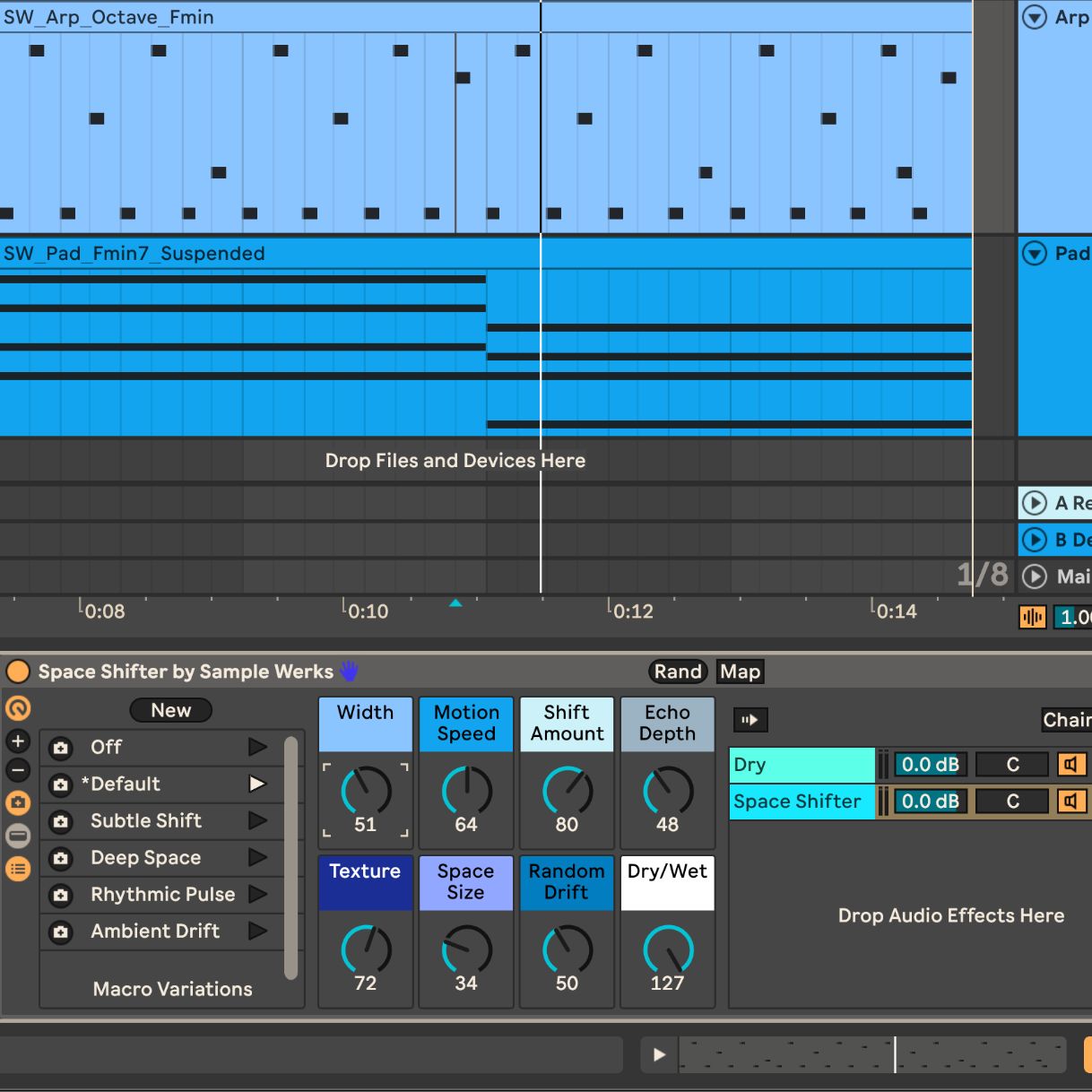Toggle the Macro Variations view icon
Viewport: 1092px width, 1092px height.
tap(18, 802)
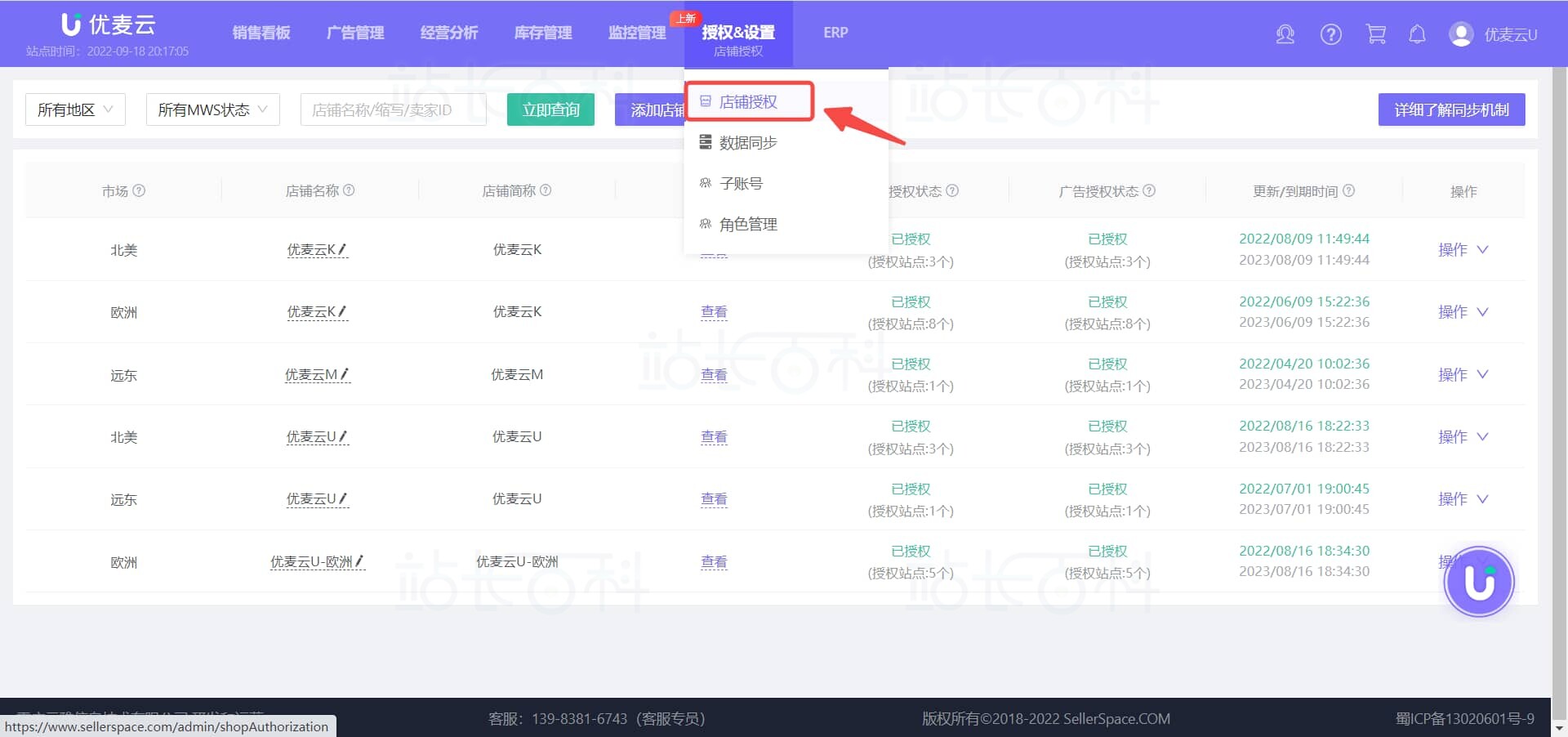
Task: Expand the 所有地区 region dropdown
Action: click(75, 109)
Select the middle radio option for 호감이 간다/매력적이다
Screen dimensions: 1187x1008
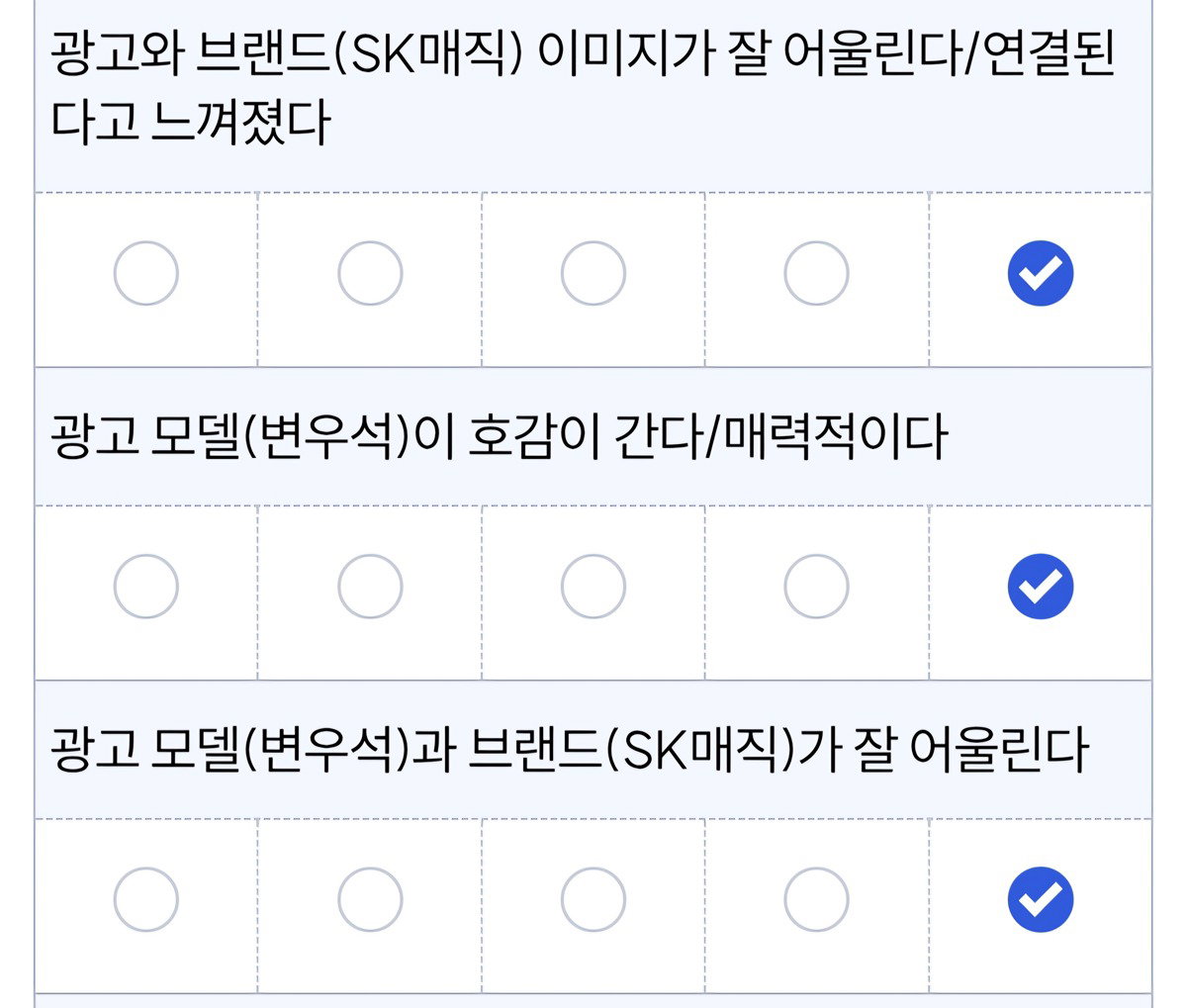point(594,587)
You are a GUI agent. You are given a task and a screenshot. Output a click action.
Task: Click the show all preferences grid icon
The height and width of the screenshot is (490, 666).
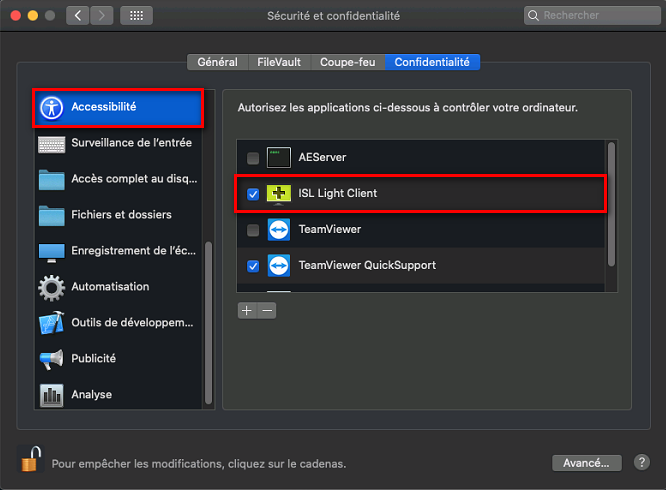pyautogui.click(x=136, y=16)
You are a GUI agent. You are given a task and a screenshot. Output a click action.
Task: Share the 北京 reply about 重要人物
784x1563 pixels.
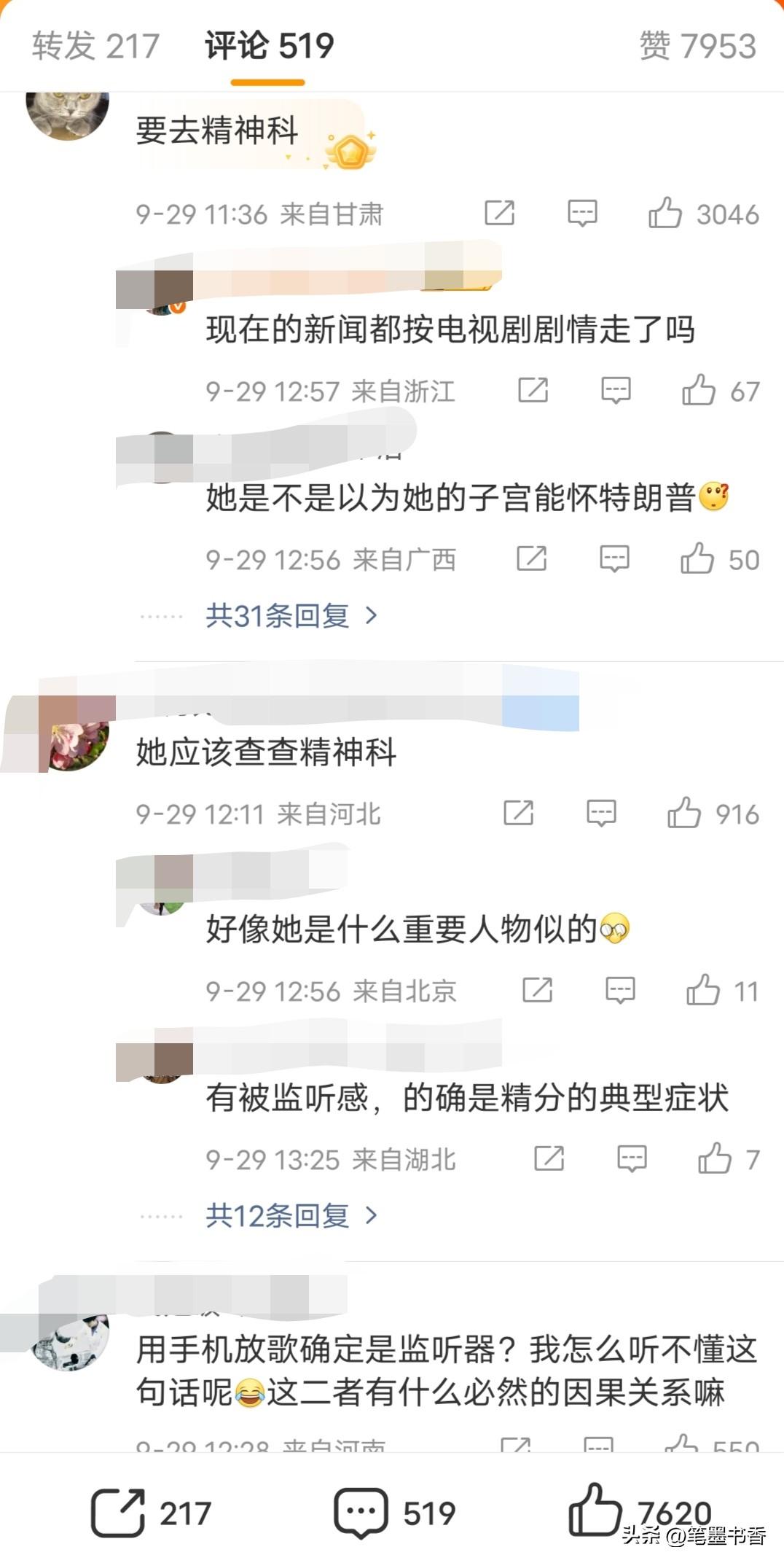click(x=538, y=990)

_EXERCISE BRIEF_: Return the lines above word for word, from the line containing "Select the middle" down through the final line, leaving the pictures out of your answer.

_EXERCISE ANSWER_:
Select the middle radio option for 호감이 간다/매력적이다
Screen dimensions: 1187x1008
point(594,587)
You are a GUI agent. You are given a task and a screenshot. Output a click action.
Task: Click the show all preferences grid icon
The height and width of the screenshot is (490, 666).
pyautogui.click(x=136, y=16)
You are a GUI agent. You are given a task and a screenshot. Output a click action.
Task: Share the 北京 reply about 重要人物
784x1563 pixels.
click(x=538, y=990)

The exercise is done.